PROBLEM 1
In the membrane processes notes, which process configurations are considered?
PROBLEM 2
Transcribe the membrane processes notes from "In this set" up to and including "the target concentration.".

PAGE EXTRACT
## start

4. Membrane Processes Layouts

In this set of notes we will use an example ultrafiltration process to introduce material balances in different process configurations. We will consider a Batch, semi-Batch (feed and bleed) and continuous membrane processes to develop general ideas around material balances in membrane units. Every example will be introduced by a slight variant of a common problem statement.

4.1 Batch

Problem Statement

500 l of fruit juice are concentrated from an initial solid-residue content of 0.05 kg/l to a solid-residue content of 0.2 kg/l through a batch microfiltration process. The total area of the membrane is of 20 \(\mathrm{m^2}\) and the flux of pure water through the membrane is captured by the empirical expression: \(J=BC^{-1} [m/h]\) with \(B=0.1\) where C is the solid residue concentration in kg/l. Compute the process time necessary to reach the target concentration.

Fig. 1 Schematics of a Batch membrane process.

## end

GIVEN DATA
## start

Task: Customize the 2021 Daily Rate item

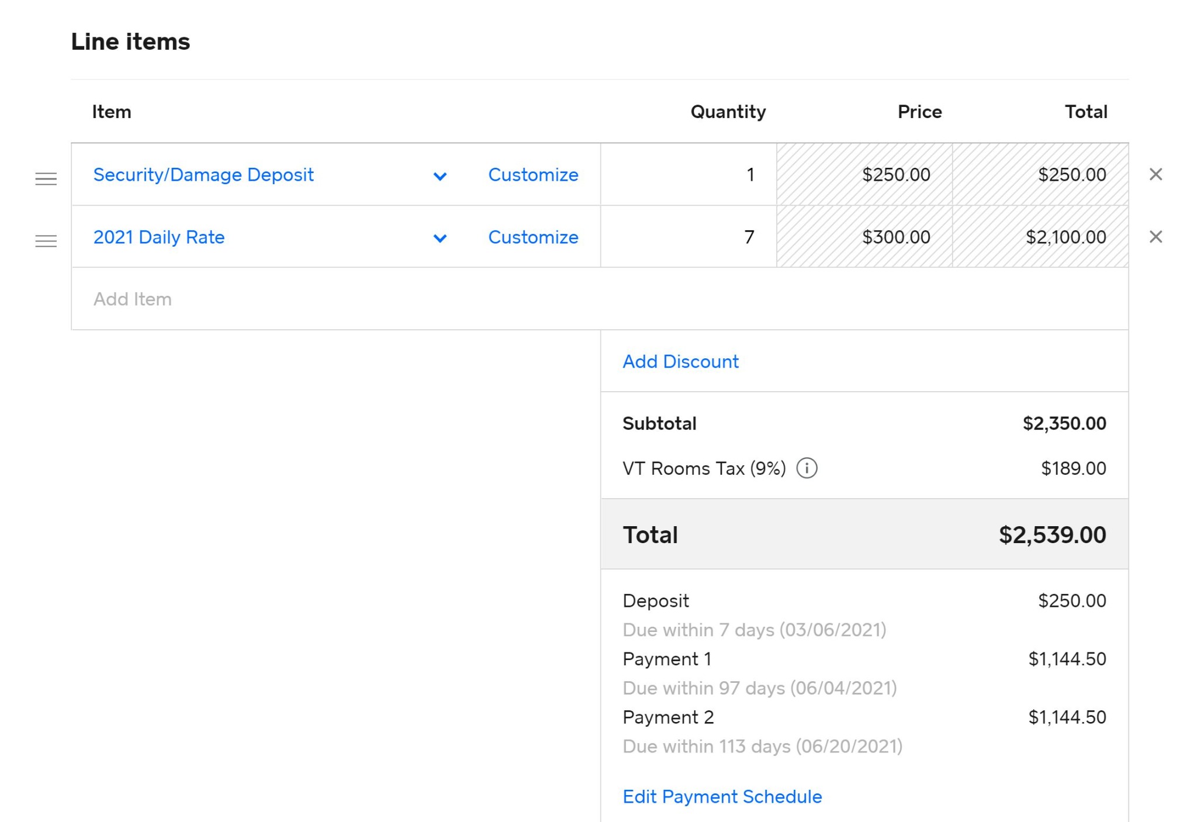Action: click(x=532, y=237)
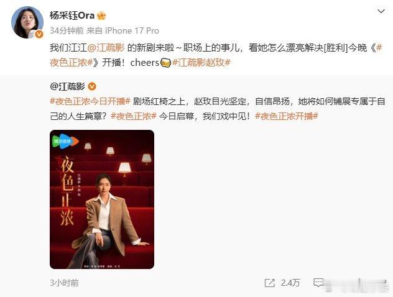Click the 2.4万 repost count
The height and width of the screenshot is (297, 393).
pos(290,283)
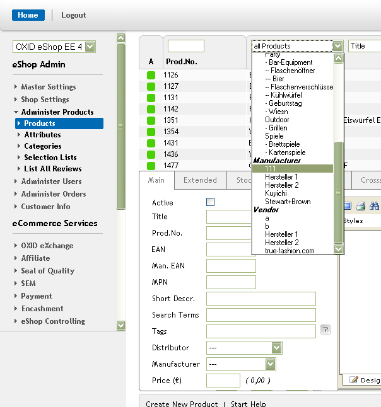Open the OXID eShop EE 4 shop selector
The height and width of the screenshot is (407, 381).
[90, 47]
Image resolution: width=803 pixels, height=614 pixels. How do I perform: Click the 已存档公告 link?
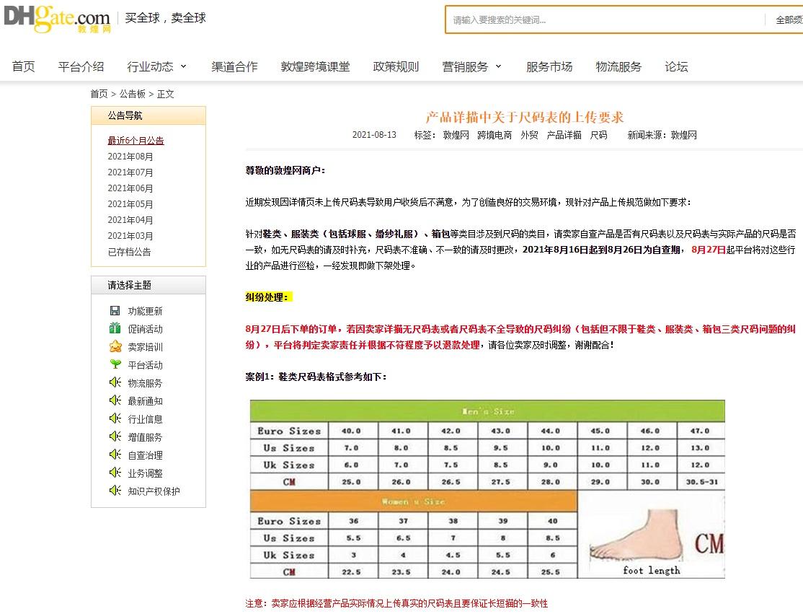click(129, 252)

## end
## start

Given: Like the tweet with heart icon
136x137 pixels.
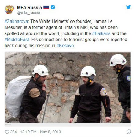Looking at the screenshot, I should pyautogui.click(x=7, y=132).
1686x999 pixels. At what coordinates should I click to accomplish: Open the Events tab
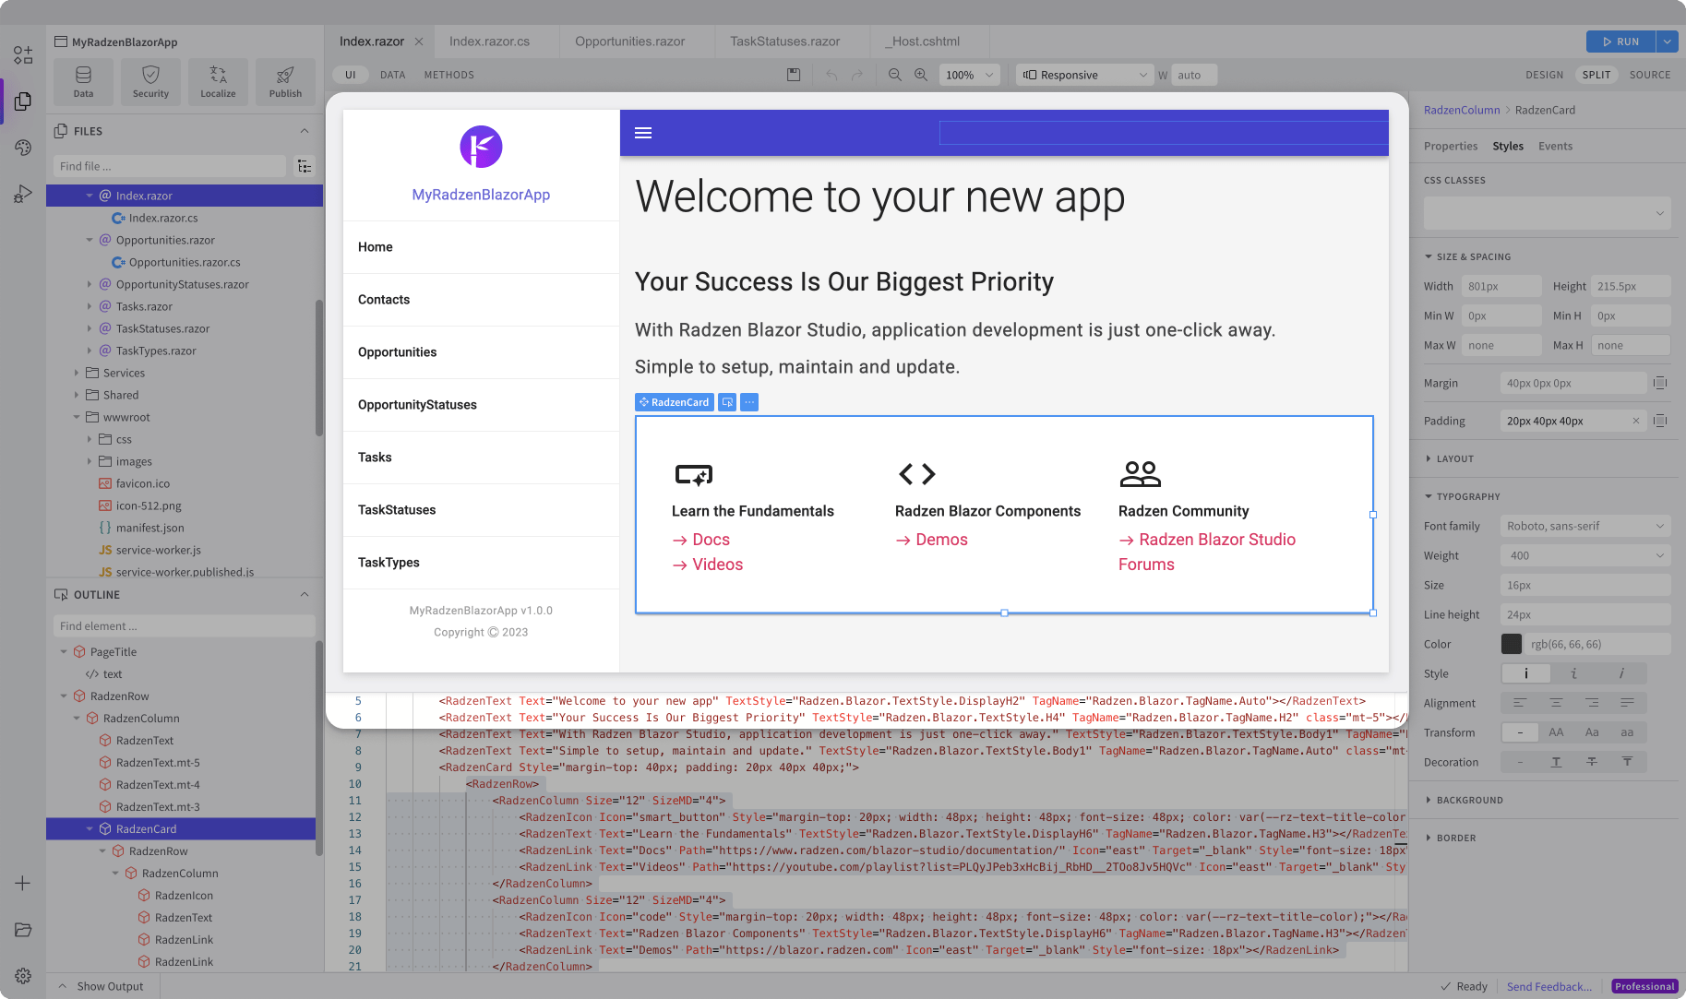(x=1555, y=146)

## end

TASK RESPONSE 1
Batch, semi-batch (feed and bleed), and continuous membrane processes.

TASK RESPONSE 2
In this set of notes we will use an example ultrafiltration process to introduce material balances in different process configurations. We will consider a Batch, semi-Batch (feed and bleed) and continuous membrane processes to develop general ideas around material balances in membrane units. Every example will be introduced by a slight variant of a common problem statement.

4.1 Batch

Problem Statement

500 l of fruit juice are concentrated from an initial solid-residue content of 0.05 kg/l to a solid-residue content of 0.2 kg/l through a batch microfiltration process. The total area of the membrane is of 20 \(\mathrm{m^2}\) and the flux of pure water through the membrane is captured by the empirical expression: \(J=BC^{-1} [m/h]\) with \(B=0.1\) where C is the solid residue concentration in kg/l. Compute the process time necessary to reach the target concentration.